How MN Real Estate Investors make One Million Dollars Per Year (By the Numbers)
When it comes to making your $1 million lifetime, or $1 million per year, you just reverse engineer it and do the math.
Your blueprint will often comes from your focus and your frequency of what resonates with you. If you feel scarcity, you will take action out of fear, if you feel abundance, you will like attract more abundance and think long term like recurring income and retention.
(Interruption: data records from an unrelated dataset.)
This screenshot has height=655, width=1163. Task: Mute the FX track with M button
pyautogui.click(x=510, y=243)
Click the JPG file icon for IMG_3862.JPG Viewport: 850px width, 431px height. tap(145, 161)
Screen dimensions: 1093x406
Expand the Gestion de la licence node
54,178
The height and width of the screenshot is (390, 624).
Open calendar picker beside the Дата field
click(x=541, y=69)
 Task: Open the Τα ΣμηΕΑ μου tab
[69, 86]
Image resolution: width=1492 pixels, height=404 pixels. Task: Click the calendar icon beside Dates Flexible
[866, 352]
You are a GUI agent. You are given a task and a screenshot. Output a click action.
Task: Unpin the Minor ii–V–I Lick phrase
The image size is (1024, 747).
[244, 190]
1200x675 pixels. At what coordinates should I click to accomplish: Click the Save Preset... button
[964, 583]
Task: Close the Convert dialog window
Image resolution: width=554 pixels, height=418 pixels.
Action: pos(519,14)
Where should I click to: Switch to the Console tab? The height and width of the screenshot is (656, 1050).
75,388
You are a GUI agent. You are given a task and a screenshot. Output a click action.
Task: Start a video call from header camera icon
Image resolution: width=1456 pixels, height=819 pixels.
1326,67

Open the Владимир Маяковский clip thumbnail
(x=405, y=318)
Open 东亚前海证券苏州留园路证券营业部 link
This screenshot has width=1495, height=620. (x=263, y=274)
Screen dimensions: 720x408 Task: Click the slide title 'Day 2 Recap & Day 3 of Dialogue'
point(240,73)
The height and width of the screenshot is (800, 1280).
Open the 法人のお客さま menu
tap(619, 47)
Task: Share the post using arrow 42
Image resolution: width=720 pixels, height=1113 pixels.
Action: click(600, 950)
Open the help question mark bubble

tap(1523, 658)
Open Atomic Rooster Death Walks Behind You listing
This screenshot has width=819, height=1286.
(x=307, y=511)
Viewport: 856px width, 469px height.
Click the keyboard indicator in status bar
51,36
The main image for this post will show you the math of how to get there and what that looks like.
It’s broken down into smaller numbers and more believable numbers, so that you know that others and time will help you get there.
It also becomes obvious that creating value multiplied and compounded is what will get you there.
This visual illustration is important to see in your mind because it makes the $1 million seems like a more believable number, it is more bite-sized, and it should resonate with more people.
Also by producting a recurring product it’s more of a platform that many others can utilize and create a network effect with.
I think that it’s important to think about the 76x formula I have blogged about and also to think in terms of the lifetime value of a customer.
When you think of the bigger numbers it makes you make smarter decisions with your business on the scaling and growing process.
It may take you time to build your product market fit up, and get the right people to get a high conversion to reach the sales that you want, but you can get there if you keep A/B split testing and learning from it.
Minnesota Real Estate Investors
The compound effect of Retention
I believe the reason these numbers add up is that you are getting recurring income from people, and the recurring income comes from value, and it also comes from retention.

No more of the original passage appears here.